### PASSAGE SHOWN
# Late cicadas



## bubforever (Jun 9, 2007)

I live in Illinois and this is the year that the 17 year cicadas come out. Well living next to a forest you would think they would already have been out for a few weeks... no. They just came out yesterday, better than never but still isn't that a bit late?


----------



## Rick (Jun 9, 2007)

Are these the 17 year ones that are black with red eyes or the regular green ones that come out every year? I have yet to see the annual cicadas around here yet.


----------



## Rick (Jun 10, 2007)

Check out this news article:

http://www.wral.com/news/strange/story/1487885/

Illinois Boy Discovers Blue-Eyed Cicada

Posted: Today at 2:49 a.m.

DOWNERS GROVE, Ill. — It was a one-in-a-million find. Literally. Most of the 17-year cicadas that have emerged in recent weeks in parts of the Midwest have red eyes. But a 6-year-old boy in this Chicago suburb found a rare blue-eyed one in his backyard Friday.

### Stored items
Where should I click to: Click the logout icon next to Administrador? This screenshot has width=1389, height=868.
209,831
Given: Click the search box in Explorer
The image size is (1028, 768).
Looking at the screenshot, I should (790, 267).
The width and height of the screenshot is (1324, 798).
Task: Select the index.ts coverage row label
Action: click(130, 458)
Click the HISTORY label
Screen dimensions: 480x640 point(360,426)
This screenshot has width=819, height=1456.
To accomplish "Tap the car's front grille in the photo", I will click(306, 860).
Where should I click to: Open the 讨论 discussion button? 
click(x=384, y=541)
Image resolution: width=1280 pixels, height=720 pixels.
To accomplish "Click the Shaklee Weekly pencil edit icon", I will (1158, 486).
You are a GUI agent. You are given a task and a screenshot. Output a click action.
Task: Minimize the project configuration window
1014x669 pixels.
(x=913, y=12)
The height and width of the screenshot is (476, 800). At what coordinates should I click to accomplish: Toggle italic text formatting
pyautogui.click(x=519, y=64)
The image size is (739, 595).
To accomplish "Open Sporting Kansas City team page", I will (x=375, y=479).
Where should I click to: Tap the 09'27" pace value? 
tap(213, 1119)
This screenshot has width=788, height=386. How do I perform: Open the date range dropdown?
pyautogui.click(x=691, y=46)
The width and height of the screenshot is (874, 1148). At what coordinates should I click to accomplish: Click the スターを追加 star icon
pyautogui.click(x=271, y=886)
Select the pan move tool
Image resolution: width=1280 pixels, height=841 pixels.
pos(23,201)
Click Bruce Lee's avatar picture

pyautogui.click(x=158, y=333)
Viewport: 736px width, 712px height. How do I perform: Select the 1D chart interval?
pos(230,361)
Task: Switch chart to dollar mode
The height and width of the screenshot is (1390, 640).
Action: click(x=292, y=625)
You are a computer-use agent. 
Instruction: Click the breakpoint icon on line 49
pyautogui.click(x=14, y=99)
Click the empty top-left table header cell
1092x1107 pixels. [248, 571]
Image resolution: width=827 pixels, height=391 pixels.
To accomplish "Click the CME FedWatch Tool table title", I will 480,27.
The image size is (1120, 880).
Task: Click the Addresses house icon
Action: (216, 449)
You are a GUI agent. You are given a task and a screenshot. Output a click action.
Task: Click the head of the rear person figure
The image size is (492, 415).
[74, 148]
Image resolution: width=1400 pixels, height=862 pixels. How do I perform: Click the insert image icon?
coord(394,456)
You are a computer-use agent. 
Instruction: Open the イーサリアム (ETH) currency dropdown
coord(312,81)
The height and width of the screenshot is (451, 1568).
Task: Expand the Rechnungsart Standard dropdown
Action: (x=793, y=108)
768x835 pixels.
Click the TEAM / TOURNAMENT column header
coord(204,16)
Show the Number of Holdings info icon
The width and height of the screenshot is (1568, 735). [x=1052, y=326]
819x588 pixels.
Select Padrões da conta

### EXERCISES TO COMPLETE
1 - Answer these questions about the cicada thread:
(a) In which state does bubforever live?
(b) According to Rick's first post, what do the 17-year cicadas look like?
(c) In which Chicago suburb was the blue-eyed cicada found?
2 - Extract from the cicada thread the passage that begins at the words "I live in Illinois" and stops after "a bit late?", copying it word for word.
3 - Please list every distinct color named in the cicada thread.

### ANSWERS BY ITEM NUMBER
1 -
(a) Illinois
(b) Black with red eyes
(c) Downers Grove

2 -
I live in Illinois and this is the year that the 17 year cicadas come out. Well living next to a forest you would think they would already have been out for a few weeks... no. They just came out yesterday, better than never but still isn't that a bit late?

3 - black, red, green, blue